The City of Las Vegas Museum & Rough Rider Memorial on Grand Avenue, dedicated in 1940, was first established by the decision of Theodore Roosevelt's Rough Riders regiment (the first Volunteer Cavalry Regiment of the Spanish–American War), who named Las Vegas its official reunion home. Their first reunion was held in Las Vegas, June 1899.

The museum, free and open to the public, houses a memorial collection of artifacts, archives and photographs from the Rough Riders and mementos in relation to the 1898 Cuban Campaign of the Spanish–American War, with information on over 200 members of the original regiment, RRR Association documents, etc. The museum illuminates the history of Las Vegas, its connection to the Rough Riders, the Santa Fe Trail and the development of New Mexico. It features collections of local Native American pottery, household items, costumes, ranching and farming equipment, agricultural and mercantile operations, and home life.

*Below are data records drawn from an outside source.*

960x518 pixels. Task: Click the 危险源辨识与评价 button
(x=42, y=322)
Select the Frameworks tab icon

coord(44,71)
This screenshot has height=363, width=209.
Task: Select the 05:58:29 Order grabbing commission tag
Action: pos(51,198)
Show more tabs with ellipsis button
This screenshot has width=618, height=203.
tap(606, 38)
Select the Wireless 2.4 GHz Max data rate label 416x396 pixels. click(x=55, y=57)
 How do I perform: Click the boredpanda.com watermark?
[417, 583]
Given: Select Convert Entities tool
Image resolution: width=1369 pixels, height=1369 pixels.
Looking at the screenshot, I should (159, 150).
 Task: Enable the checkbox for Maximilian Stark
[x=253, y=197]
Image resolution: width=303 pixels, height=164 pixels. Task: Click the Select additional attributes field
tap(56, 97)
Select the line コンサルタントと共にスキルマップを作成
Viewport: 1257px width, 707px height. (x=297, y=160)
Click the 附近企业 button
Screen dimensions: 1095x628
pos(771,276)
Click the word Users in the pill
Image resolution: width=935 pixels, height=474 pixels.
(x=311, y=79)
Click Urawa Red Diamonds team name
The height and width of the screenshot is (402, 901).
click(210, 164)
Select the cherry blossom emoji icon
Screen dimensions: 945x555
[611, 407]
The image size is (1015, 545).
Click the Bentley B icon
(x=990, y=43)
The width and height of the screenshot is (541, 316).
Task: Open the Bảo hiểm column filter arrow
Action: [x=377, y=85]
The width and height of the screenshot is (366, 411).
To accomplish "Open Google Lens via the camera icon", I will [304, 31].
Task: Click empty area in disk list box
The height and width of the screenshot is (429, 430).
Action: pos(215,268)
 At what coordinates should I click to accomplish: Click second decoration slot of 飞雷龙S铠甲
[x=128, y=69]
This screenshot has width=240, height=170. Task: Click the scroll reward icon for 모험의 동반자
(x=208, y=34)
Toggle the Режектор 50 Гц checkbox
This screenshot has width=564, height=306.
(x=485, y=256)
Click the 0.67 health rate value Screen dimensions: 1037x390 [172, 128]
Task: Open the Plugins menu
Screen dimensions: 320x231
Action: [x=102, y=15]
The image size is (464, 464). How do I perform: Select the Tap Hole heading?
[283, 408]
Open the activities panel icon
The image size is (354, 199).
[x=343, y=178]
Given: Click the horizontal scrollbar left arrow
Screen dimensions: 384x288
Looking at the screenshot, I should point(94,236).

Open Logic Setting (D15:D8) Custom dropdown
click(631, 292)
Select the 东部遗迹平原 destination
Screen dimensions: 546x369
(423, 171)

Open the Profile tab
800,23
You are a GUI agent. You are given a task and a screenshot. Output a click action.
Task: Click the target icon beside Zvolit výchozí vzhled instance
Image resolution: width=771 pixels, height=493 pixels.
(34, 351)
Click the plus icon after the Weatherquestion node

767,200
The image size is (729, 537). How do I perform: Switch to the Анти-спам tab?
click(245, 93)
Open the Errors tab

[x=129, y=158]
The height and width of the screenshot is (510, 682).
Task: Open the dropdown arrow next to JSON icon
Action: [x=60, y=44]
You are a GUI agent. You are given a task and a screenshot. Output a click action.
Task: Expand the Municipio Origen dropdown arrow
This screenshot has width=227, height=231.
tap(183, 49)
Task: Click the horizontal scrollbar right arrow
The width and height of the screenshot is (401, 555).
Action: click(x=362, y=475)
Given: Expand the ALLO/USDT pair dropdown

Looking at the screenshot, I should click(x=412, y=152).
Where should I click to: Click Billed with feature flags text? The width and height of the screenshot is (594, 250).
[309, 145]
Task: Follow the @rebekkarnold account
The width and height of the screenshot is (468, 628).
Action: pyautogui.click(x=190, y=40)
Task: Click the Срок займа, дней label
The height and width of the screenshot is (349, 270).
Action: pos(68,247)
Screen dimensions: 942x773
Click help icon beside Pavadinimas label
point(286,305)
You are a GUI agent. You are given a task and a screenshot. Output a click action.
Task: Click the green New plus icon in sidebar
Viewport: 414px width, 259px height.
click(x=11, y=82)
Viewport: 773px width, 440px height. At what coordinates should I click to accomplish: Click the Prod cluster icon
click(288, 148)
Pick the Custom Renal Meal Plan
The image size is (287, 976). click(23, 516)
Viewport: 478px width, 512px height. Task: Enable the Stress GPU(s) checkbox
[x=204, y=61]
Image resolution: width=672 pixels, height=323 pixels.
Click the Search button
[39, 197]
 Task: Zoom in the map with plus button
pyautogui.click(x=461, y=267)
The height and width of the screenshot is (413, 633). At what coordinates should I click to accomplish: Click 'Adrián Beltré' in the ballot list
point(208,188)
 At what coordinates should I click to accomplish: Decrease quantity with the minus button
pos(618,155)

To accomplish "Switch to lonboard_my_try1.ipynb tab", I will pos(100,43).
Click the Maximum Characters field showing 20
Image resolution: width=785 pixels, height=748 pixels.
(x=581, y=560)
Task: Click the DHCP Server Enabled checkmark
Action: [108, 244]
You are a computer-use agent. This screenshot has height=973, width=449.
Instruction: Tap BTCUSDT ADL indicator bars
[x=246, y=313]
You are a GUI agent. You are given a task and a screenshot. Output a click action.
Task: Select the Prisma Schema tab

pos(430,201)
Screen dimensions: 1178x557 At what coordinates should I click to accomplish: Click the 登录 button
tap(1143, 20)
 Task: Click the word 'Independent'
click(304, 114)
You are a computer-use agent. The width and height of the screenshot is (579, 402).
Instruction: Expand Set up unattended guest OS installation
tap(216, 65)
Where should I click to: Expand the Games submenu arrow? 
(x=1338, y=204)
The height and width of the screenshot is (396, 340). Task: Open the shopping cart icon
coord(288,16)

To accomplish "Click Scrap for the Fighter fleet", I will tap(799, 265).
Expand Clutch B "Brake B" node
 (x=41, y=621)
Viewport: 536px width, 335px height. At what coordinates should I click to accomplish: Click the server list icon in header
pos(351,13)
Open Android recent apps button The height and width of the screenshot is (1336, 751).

Housed in a 1940 Works Progress Administration-funded building, the museum is built of stone, with Pueblo Revival nuances.

Architecture

Las Vegas has numerous historic structures (mostly railroad-era houses and commercial buildings), with over 900 listed on the National Register of Historic Places. Although many buildings are in varying states of deterioration, others have been restored or are awaiting restoration. Some of the city's notable buildings include:

 Dr. H.J. Mueller House, now a Bed and Breakfast called Crow's Nest Bed and Breakfast. An 1881 example of Victorian eclecticism with unusual octagonal tower
 Plaza Hotel, 1881, site of the first reunion of Teddy Roosevelt's Rough Riders in 1899
 Old City Hall, New Mexico's first municipal building, completed in 1892
 Louis Fort House, Queen Anne house on Carnegie Park, built in 1895
 Masonic Temple, Richardsonian Romanesque building erected in 1895
 Castañeda Hotel, mission-style Harvey House built in 1898
 Carnegie Library, built in 1903 at the center of Carnegie Park and modeled after Monticello

Education

Public schools
The City of Las Vegas is served by two public school districts.
 Las Vegas City Schools serves the east side of Las Vegas.
 West Las Vegas School District serves the west side of Las Vegas.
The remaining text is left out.